When it comes to the Internet, it is all fiber. A majority of commercial buildings in highly populated areas use direct fiber connections from the communications companies. SM fiber is used by cities for traffic signals, surveillance cameras, connecting municipal buildings and sometimes offer residential and commercial connections, all over single mode fibers. Usually even cellular antenna towers that are seen on tall buildings and along the highways have fiber connections.
Wireless Copper and Fiber Arguments
The wireless/copper/fiber arguments are focused on premises cabling. Since cooper communications cabling has been used for 150 years, most users are familiar with copper which tends to make them skeptical about other medium. Also, many times it has been proven that copper is a very valid choice. Proprietary copper cabling is used by a majority of building management systems, such as audio and paging speaker systems as well as thermostat wiring.

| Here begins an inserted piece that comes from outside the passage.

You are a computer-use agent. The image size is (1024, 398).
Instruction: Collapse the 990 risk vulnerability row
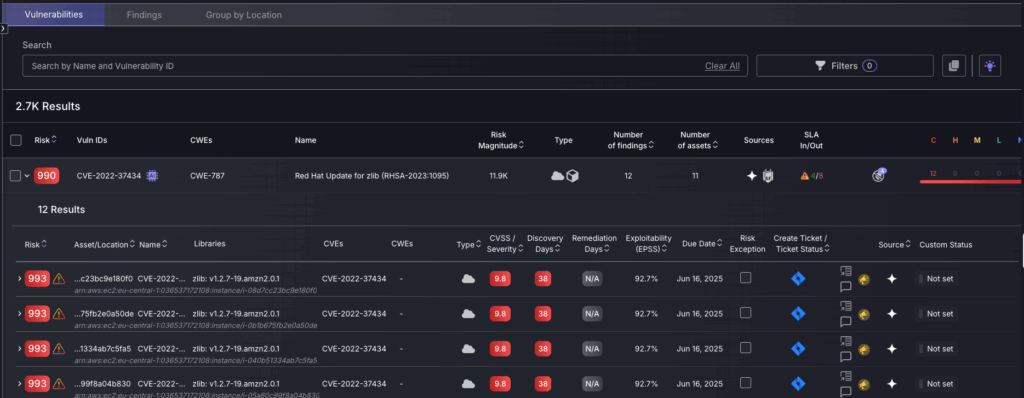click(x=27, y=176)
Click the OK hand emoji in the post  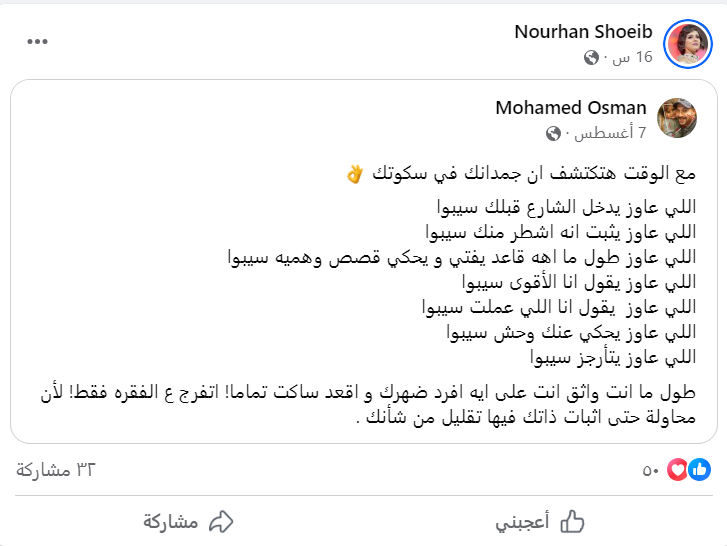click(x=354, y=174)
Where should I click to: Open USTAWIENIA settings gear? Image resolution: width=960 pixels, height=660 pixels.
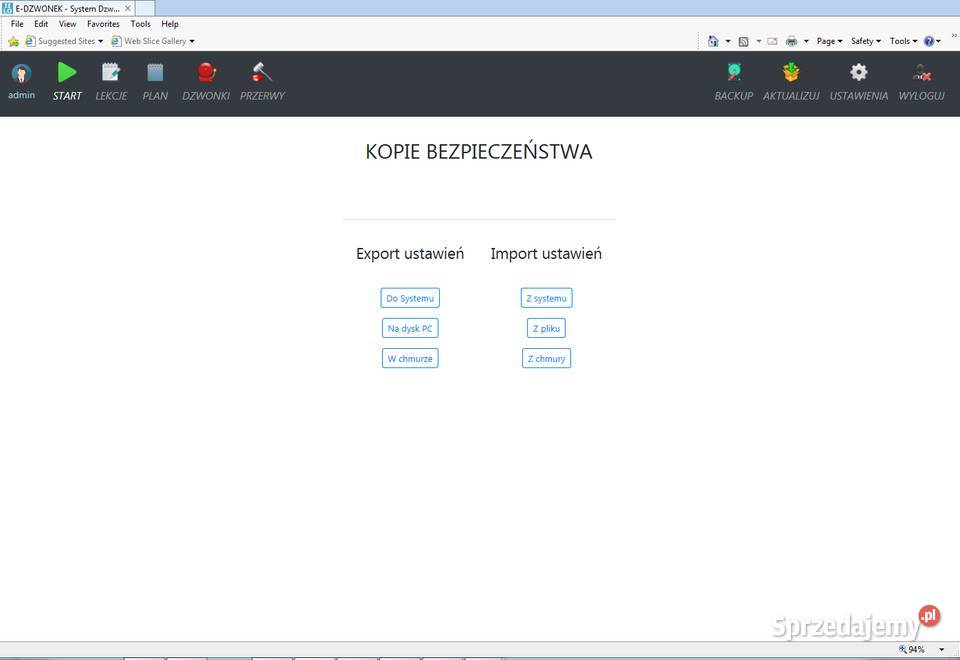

Entry systems and security monitoring, the lower cost ones especially, depend on copper, although many high security facilities such as military and government installations frequently pay extra for the more secure nature of fiber.
In buildings surveillance systems have become increasingly more prevalent, specially in banking, governmental, and other buildings which are considered to be potential security risks.

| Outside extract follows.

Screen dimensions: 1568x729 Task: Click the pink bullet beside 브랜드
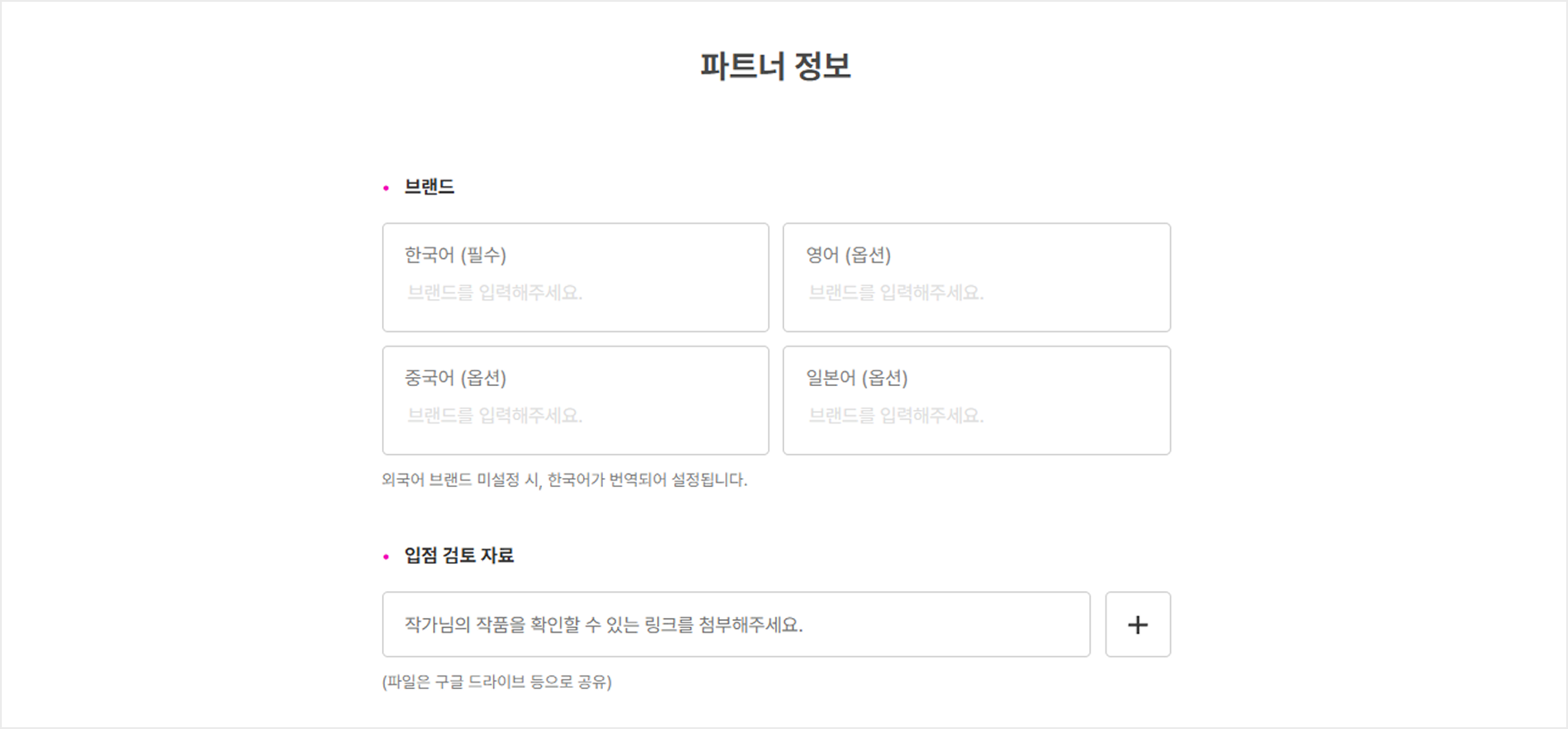386,188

Although coax connections are quite common in structured cabling and short links, according to advocates camera limited distances can be run on Cat 6 UPT or Cat 5E, such as computer networks, where fiber is becoming an increasingly common choice. In addition to providing more flexibility for camera placement due to distance capabilities, fiber optic cabling is lightweight and much smaller, which makes it easier to install, particularly in airports and other older facilities, or large buildings that might have spaces available that are filled already with numerous copper cabling generations.
Cooper Versus Fiber Battleground
LAN cabling frequently is seen as being the big battleground of cooper versus fiber, however for many users the marketplace’s reality has started to sink in. The network user, who used to sit in front of a desktop computer with cables that connected their computer with the corporate network and another cable connected to their phone, are becoming relics of the past.
These days, everyone want to be mobile. Almost everyone uses a laptop, except for graphic designers or engineers at workstations, and even most of them have laptops as their second computers to carry with them like everyone else does, to their meetings and connect using WiFi.
Some new devices, such as the iPhone, enable web browsing using a connection over either a WiFi network or cellular network. Some mobile phones these days are a type of portable VoIP device that connects over WiFi so that phone calls can be made.
Although WiFi has experienced continual upgrades and some growing pains, it has become increasingly reliable at 802.11n standard and for most users appears to offer adequate bandwidth.
The high desire and demand for mobility, as well as connected services continuing to expand, appears to be resulting in a new kind of corporate network. The new norm these days for corporate networks is a fiber optic backbone and copper to desktops where individuals want to have direct connections with numerous wireless access points, more so than in the past, to give them full coverage and to maintain a reasonable number of users on each access point.
How about fiber to desks? FTTD might be chosen by progressive users, as a comprehensive fiber network that can be quite a cost effective solution, which negates the need for having telecom rooms that are full of switches, year-round air conditioning, and data quality grounds and power. Power users, such as animators, graphics designers, and engineers are able to use the bandwidth provided by FTTD. Others choose a zone system, that involves fiber going to small-scale local switches, which are near enough to users for people wanting cable connectivity rather than wireless, for plugging in using a short patch cord.